**GOAL**.
How many lines in the rows below contain the string "pixels", counting case as significant? Give only the number.

(Part of a data file)
###

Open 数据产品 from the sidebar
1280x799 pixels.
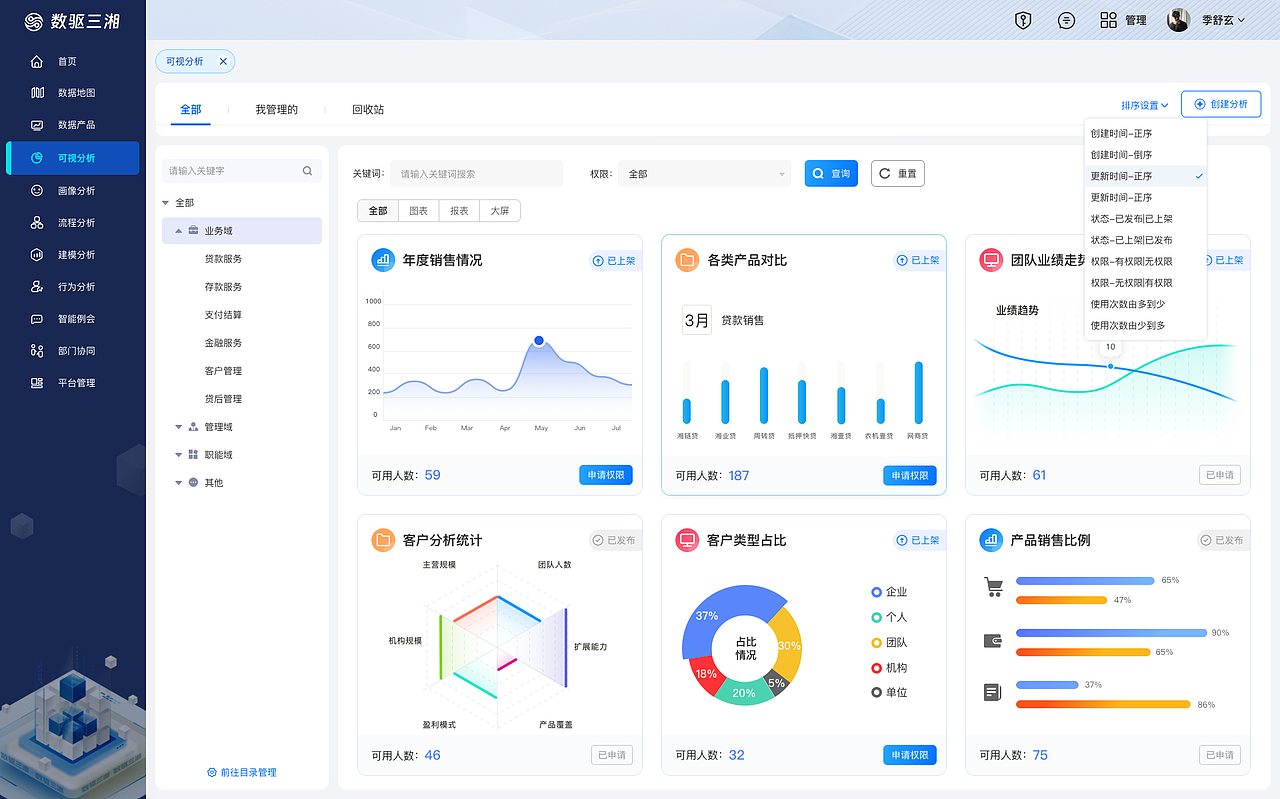click(35, 124)
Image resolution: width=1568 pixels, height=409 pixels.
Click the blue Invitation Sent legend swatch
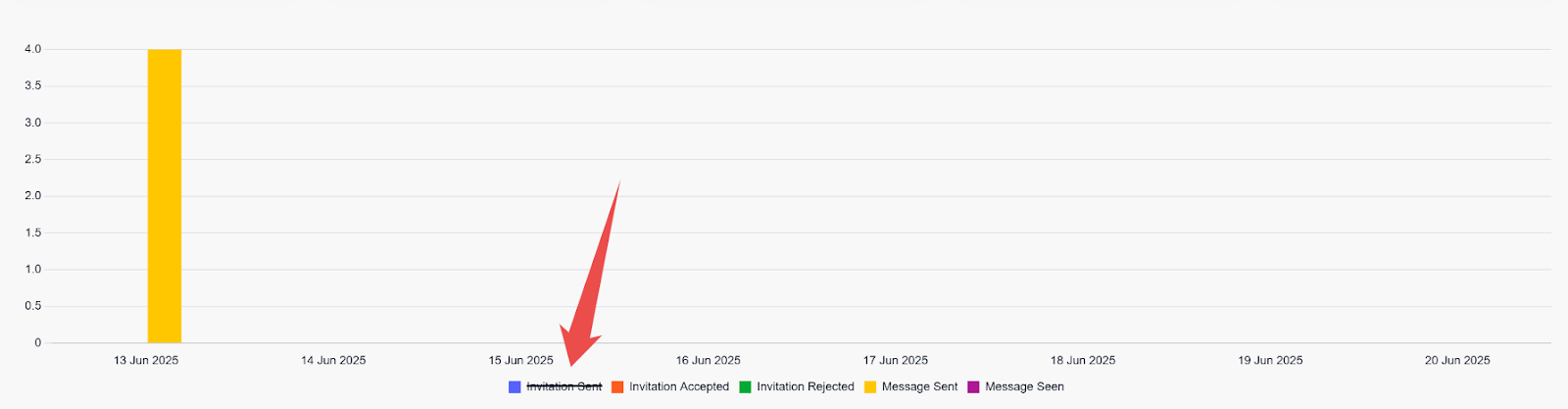coord(514,386)
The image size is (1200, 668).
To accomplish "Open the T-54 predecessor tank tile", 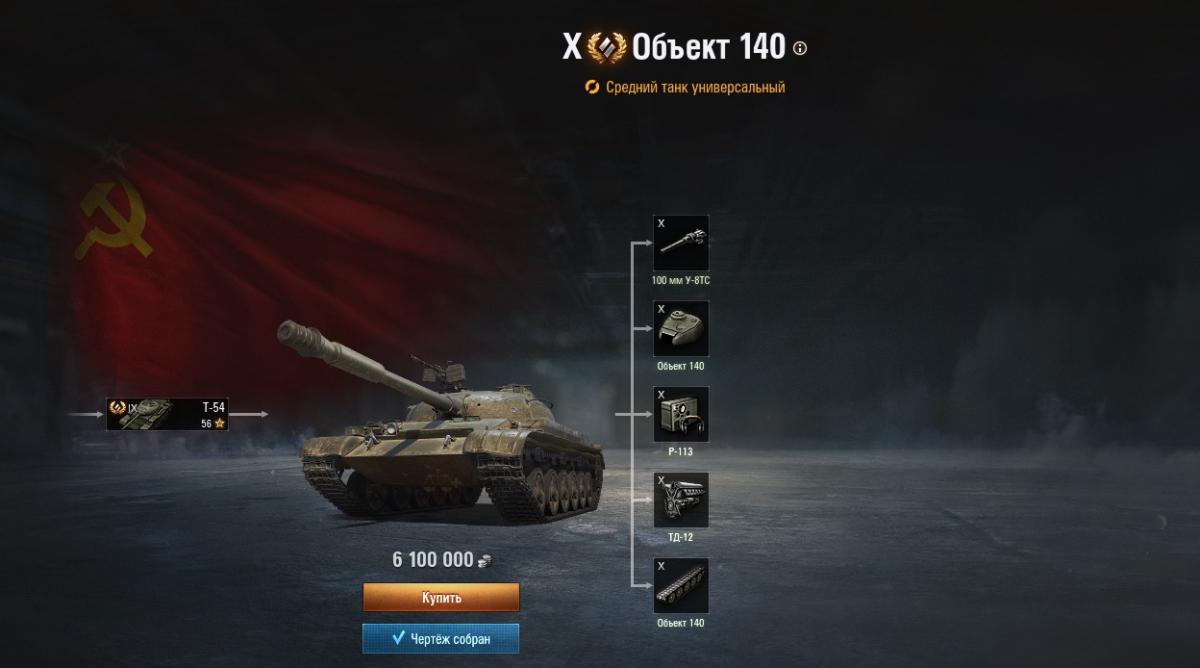I will tap(168, 414).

###

**EXERCISE SOLUTION**.
2